The reason Nick didn’t want to tell Leanne is because he knew he would be tempted to stay with her and keep on making life miserable for her- he said that to Gail when he was leaving. He did however tried to get in contact with Leanne about the sell of the flat, and he gave her a share of £25,000, which he had to give to Gail so it wasn’t lost in the post like all the other letters that Nick tried to send to Leanne- Gail said it in the scenes. When Nick came back, there were scenes of him with Oliver before he stolen Audrey’s money (for example there were scenes of him, Oliver and Leanne in the cafe around October or November time), then there was scene in the pub of Nick telling Leanne he is now over Steve being Oliver’s dad.
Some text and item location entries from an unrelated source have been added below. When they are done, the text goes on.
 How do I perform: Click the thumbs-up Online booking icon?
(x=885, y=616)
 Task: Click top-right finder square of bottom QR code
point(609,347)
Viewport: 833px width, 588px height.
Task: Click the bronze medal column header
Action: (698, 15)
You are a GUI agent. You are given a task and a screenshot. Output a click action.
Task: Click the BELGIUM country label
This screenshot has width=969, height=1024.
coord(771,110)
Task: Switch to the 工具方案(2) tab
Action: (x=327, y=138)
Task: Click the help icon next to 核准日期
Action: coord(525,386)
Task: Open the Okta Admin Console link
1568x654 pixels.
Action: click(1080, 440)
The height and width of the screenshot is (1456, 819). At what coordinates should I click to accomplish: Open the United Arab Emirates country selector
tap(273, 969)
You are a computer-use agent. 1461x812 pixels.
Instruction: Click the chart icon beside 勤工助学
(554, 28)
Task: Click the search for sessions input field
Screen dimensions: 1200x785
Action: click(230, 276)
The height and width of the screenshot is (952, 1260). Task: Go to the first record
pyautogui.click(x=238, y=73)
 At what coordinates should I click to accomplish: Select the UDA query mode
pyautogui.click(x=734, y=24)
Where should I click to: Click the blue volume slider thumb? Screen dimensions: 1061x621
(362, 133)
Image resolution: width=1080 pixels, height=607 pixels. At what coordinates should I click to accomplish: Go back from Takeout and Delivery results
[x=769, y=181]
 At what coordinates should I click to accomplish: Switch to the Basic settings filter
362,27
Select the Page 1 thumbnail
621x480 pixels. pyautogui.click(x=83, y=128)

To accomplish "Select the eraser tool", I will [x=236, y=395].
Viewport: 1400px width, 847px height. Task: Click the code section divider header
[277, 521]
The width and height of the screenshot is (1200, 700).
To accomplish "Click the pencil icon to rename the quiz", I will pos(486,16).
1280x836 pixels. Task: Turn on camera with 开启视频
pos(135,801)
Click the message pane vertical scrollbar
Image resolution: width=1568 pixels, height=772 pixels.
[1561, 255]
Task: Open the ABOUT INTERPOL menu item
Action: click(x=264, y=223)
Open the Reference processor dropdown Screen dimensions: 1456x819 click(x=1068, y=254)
Even after Nick said about being a “real dad”, the next episode he tried to make up with Steve and he was trying to make Leanne forgive Steve after he left Oliver with Summer- again there are scenes of him doing this in the episodes afterwards. Nick already loved Oliver before he robbed Audrey, he didn’t pretend to love him just to avoid prison. And Leanne would think Nick “abandoned” them when she was in hospital because of the lack of contact due to the missing posts. It seems fans are picking and choosing moments and scenes to fit their own agenda when there are many scenes that prove against it.